The Casey Kasem situation.

Excellent article Susan!!

The hardest part of watching someone die is abiding by their wishes to let nature take it's course. My romantic side hopes Jean Kasem couldn't bare the thought of her beloved husband not being there... still not good choices she made.

I will forever be haunted by my dad's eyes in the ER when they finally found the giant mass in his one remaining kidney. His eyes pleaded to me to take him home. I did. Less than a week later he passed. They know when it's time.

I agree, Jeanette - it's hard to say what Jean's motives are, whether it's all about control, denying him care for his infections and bedsores, opting instead to keep him home, where she can control his treatment - or if she truly cares so much that she can't bear to see him suffer. Unfortunately, the long-standing feud with Casey's children (which are not *her* children) and her recent actions seem to say that the former is true, rather than the latter. Some of the things she's said and done are way out in left field.

I will never forget the last conversation I had with my dad, in the presence of my 2nd older sister and mother. We knew he was fading fast, but his doctor felt he may still have some fight left, and wanted to put a plan in place to get him "nutritionally stable" - meaning tube feeding - move him to another hospital where he could have dialysis on a 24/7 basis and look at doing yet another surgery to replace the dialysis port, since he had serious antibiotic-resistant infection colonizing on the port (and in his blood, his bladder, his lungs....). Based on the doctor's plan, we agreed that we should discuss further treatment with Dad, and see if that's what he really wanted to do. We all went into his hospital room in the ICU and awakened him gently, making sure he was lucid enough to understand us. I asked him if he wanted to continue to fight, and explained (in simple terms) the doctor's plan - or if he wanted to stop dialysis and all other treatment and let go. I still choke on those words, even just saying them in my mind. He was silent for a moment, so I repeated my question. He opened his eyes and looked at me, so sadly, with those faded blue eyes, and said, "I don't know what to do....I don't know what to do." We all hugged him and told him if he wanted to let go, it was ok...that we all understood how hard he had fought for the past 6 months, and that if he was tired of fighting and just wanted to go, that was ok - but we needed to know what he wanted. Did he want to go, or stay and fight? He opened his eyes again, just for a moment, and said, "Stay." - and then drifted back to sleep. We advised the doctor and left the hospital and headed home, thinking that we were going ahead with the doctor's plan to move Dad, start almost constant dialysis, and try to get him more nutritionally stable. 2 hours later, the hospital called and said he was leaving us. We made it back before he passed but he was already unconscious at that time, and never woke up again. I was so glad we had that conversation with him - I think that even though he said he wanted to stay, our giving him permission to go was what he needed to be able to let go.

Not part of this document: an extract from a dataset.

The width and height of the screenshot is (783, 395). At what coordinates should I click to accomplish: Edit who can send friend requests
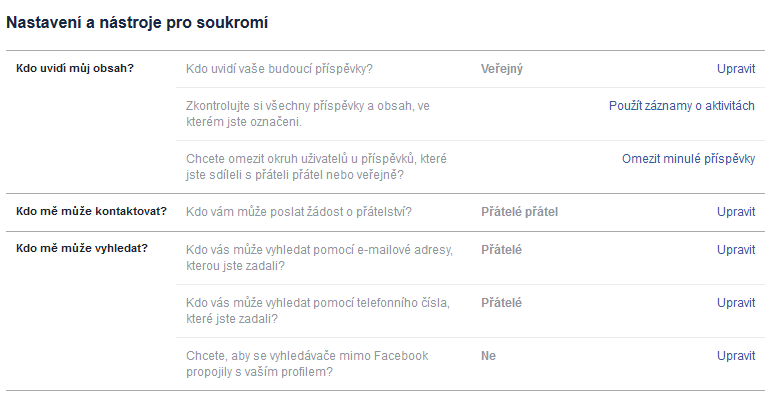coord(736,212)
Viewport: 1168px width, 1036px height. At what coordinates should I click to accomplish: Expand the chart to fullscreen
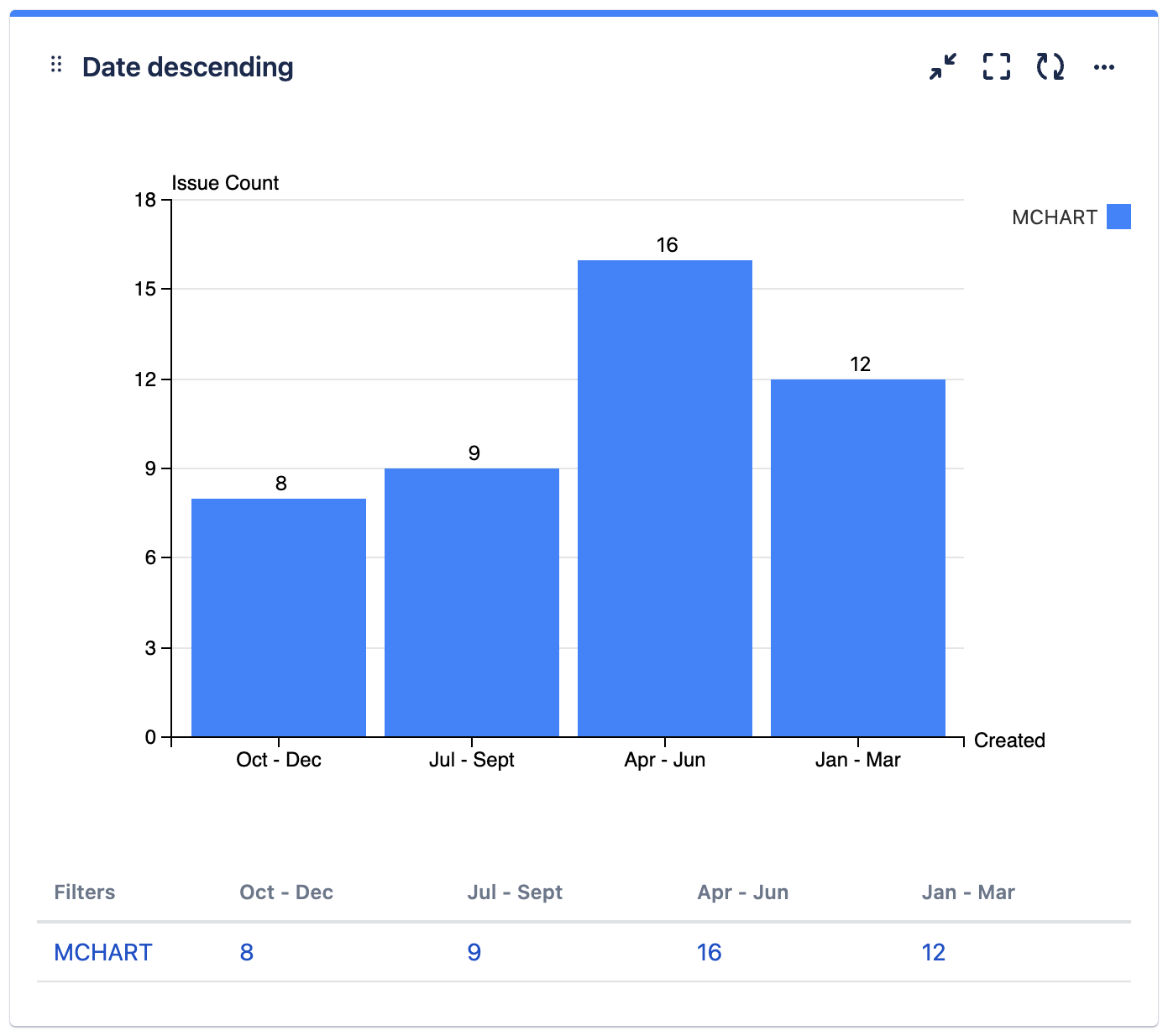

I had the same conversation with my grandmother (my mom's mother) when she passed...telling her it was ok to go if she needed to, but I hoped she would wait until my mother got there to say goodbye. My mom made it first, and told her it was ok to go if she wanted, and said goodbye....and within seconds, she was gone.

Sometimes, we just need permission to let go. Loved ones fighting over how the final days are handled only makes the inevitable more difficult for everyone involved, including the one that is passing away. We don't know what a dying person can still hear or feel - what if Mr. Kasem could still hear all the bickering and arguing that went on during his removal from his wife's home? Why would you want to do that to someone in their final hours or days if their last wishes are clear?

When you said all meds stopped, I became concerned. Researching further, I see the Judge wisely approved comfort care. Drugs like Morphine bring considerable comfort to the patient. My daughter was kept comfortable on Compazine and Morphine. On the last day she needed a little Haldol. She was alert and well-oriented and conversational until she went to sleep that night, and passed peacefully in the loving arms of friends. That is exactly as Hospice plans and it was the best it could be.

I agree with you on the part when someone is dying can no longer accept any or little nutrition or even medicine, I have witnessed a family relative when she was passing away, she couldn’t take anything, just a bit of water with honey, the doctors said they can no longer help her, until she passed away. It was hard, but it is a part of life.
I hope for Kasem family all the best.

Sorry, pamstegman, I should have clarified that point - he is definitely receiving comfort care, and is being medicated for comfort, but all life-supporting medicines have been withdrawn, because they are only prolonging the inevitable, and he was suffering. I think the judge made the best decision possible under the circumstances by allowing the POA to be upheld and his wishes followed to the letter.

Few people have such specific details in their advanced care directive. What a wonderful gift to those who have to make decisions.

Jeanne - I've read something else recently that indicates that Mr. Kasem's wife Jean has a hard time letting anything die - including her pets. There's a story about her letting a dog live for far past what most of us would, because it had cancerous tumors and was in constant pain. If Mr. Kasem knew his wife would insist on him being maintained by machines and tube feeding when he set up his POA over 20 yrs ago, maybe that's why he made sure that specific language was in there, and why he appointed his daughter POA - not his wife. Just speculating.